##### Zu lesender Auszug #####
Der Moment, in dem die Jahresabrechnung vom Energieversorger geöffnet wird, sorgt manchmal für ein böses Erwachen, vor allem, wenn eine saftige Nachforderung entstanden sein soll. Wenn Sie mit einer Rechnung konfrontiert werden, die Ihnen nicht plausibel erscheint, sollten Sie Ruhe bewahren. Es gilt, zuerst den Sachverhalt nachzuprüfen und den Stromanbieter schriftlich (per Einschreiben) zu kontaktieren. Aufklärung geht vor Begleichung: Solange die Rechnung nicht eindeutig geklärt ist, gibt es keine Zahlungsverpflichtung. Laut geltender Rechtsprechung darf ein Stromunternehmen bei einer schlüssigen Beanstandung seitens des Kunden die Stromversorgung nicht einfach abstellen. Das belegt ein Urteil des Amtsgerichts Marburg vom Februar 2017.
Falsche Verbrauchseinschätzung
Eine Ursache für eine deutliche Nachforderung ist die Differenz zwischen den Schätz- und Messwerten. In der Regel gibt ein Verbraucher zu Beginn des Vertragsverhältnisses zum einen den Zählerstand an und auch die voraussichtliche jährliche Verbrauchsmenge, woraus sich der monatliche Abschlag ergibt. Normalerweise ist der Endkunde verpflichtet, diese Ablesung selbst vorzunehmen. Kommt ein Kunde dieser Verpflichtung nicht termingerecht nach, kann der Stromversorger den Zählerstand schätzen (das ist laut § 20, Absatz 2 AVBEItV zulässig). Er orientiert sich dabei meist an den vorangegangenen Zeiträumen im Verbrauch oder an vergleichbaren Haushalten.
##### Bereitgestellte Daten #####
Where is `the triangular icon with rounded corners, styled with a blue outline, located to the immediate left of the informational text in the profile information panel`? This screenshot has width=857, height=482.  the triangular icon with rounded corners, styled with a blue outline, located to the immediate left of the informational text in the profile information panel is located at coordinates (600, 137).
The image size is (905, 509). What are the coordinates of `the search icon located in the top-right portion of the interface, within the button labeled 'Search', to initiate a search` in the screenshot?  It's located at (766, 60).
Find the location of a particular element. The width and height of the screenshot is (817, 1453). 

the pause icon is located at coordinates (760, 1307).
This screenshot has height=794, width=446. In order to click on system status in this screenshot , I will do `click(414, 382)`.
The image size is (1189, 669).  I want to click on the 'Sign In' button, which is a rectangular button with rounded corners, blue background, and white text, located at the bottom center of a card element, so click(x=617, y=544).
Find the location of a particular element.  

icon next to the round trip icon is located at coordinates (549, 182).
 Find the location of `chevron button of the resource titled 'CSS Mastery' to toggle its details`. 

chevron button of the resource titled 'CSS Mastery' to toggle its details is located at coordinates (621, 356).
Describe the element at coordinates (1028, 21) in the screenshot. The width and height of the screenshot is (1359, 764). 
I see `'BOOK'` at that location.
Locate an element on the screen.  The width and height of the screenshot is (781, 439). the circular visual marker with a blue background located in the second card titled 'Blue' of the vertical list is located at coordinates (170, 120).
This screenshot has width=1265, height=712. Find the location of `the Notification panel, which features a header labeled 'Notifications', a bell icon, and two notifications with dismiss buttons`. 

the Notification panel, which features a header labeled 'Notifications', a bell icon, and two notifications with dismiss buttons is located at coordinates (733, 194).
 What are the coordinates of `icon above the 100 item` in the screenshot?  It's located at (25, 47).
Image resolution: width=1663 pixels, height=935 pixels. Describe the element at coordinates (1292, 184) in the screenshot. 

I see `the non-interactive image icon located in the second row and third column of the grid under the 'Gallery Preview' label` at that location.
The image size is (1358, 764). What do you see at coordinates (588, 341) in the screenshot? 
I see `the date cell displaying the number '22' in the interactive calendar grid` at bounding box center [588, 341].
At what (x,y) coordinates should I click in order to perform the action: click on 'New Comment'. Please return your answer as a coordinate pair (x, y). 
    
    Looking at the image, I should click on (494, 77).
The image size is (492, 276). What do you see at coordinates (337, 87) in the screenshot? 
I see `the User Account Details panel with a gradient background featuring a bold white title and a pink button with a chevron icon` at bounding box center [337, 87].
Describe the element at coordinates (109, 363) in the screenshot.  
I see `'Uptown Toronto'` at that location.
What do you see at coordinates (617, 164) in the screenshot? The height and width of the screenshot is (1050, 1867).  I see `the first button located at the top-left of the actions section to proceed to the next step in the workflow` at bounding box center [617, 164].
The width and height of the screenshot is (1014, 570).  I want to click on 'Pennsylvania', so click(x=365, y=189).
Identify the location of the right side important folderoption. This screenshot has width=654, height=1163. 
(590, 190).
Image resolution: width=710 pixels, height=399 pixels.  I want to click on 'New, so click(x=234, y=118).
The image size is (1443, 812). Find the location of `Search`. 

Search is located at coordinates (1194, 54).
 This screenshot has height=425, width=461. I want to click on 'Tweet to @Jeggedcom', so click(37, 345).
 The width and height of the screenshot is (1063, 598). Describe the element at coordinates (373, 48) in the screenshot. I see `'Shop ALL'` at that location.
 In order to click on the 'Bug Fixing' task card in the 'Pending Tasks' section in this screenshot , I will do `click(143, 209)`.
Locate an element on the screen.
#####
### [Arbeitsanweisungen]
a - Schreiben Sie aus den Datensätzen den Abschnitt von der Zeile mit „at (25, 47).“ bis einschließlich der Zeile mit „Image resolution: width=710“ unverändert ab.
b - Führen Sie den Auszug über Nachforderungen in der Stromjahresabrechnung im Anschluss an seinen letzten Satz weiter.

### [Lösungen der Aufgaben]
a -
 What are the coordinates of `icon above the 100 item` in the screenshot?  It's located at (25, 47).
Image resolution: width=1663 pixels, height=935 pixels. Describe the element at coordinates (1292, 184) in the screenshot. 

I see `the non-interactive image icon located in the second row and third column of the grid under the 'Gallery Preview' label` at that location.
The image size is (1358, 764). What do you see at coordinates (588, 341) in the screenshot? 
I see `the date cell displaying the number '22' in the interactive calendar grid` at bounding box center [588, 341].
At what (x,y) coordinates should I click in order to perform the action: click on 'New Comment'. Please return your answer as a coordinate pair (x, y). 
    
    Looking at the image, I should click on (494, 77).
The image size is (492, 276). What do you see at coordinates (337, 87) in the screenshot? 
I see `the User Account Details panel with a gradient background featuring a bold white title and a pink button with a chevron icon` at bounding box center [337, 87].
Describe the element at coordinates (109, 363) in the screenshot.  
I see `'Uptown Toronto'` at that location.
What do you see at coordinates (617, 164) in the screenshot? The height and width of the screenshot is (1050, 1867).  I see `the first button located at the top-left of the actions section to proceed to the next step in the workflow` at bounding box center [617, 164].
The width and height of the screenshot is (1014, 570).  I want to click on 'Pennsylvania', so click(x=365, y=189).
Identify the location of the right side important folderoption. This screenshot has width=654, height=1163. 
(590, 190).
Image resolution: width=710 pixels, height=399 pixels.  I want to click on 'New, so click(x=234, y=118).

b -
Häufig wird beobachtet, dass hier die Verbrauchswerte eher zu niedrig angesetzt werden. Das ist für den Kunden zunächst eine Erleichterung, weil die monatlichen Abschläge niedrig sind – bis zur endgültigen Abrechnung. Denn hier fordert der Stromanbieter dann den Gesamtbetrag als Einmalzahlung nach. Besonders ärgerlich ist das, wenn der Stromversorger behauptet, dass die starke Differenz erst in den letzten Monaten vor der erneuten Zählerablesung zustande gekommen sei.
Kein Problem auf der Rechnung: Der Ausbau der erneuerbaren Energiequellen ist im Strompreis enthalten.
Gerade durch steigende Strompreise innerhalb eines Verbrauchsjahres können Nachforderungen entstehen. Die Strompreise sind zwar seit dem verheerenden Atomunfall in Fukushima 2011 an der Börse stark gesunken, was allerdings durch die Einführung der EEG-Umlage in den Nachfolgejahren wieder ausgeglichen wurde. Mit dem Erneuerbare-Energien-Gesetz (EEG) werden Verbraucher an der Finanzierung von erneuerbaren Energieversorgungen beteiligt. Die Entwicklung der EEG-Umlage ist allerdings seit diesem Jahr wieder leicht im Sinken begriffen.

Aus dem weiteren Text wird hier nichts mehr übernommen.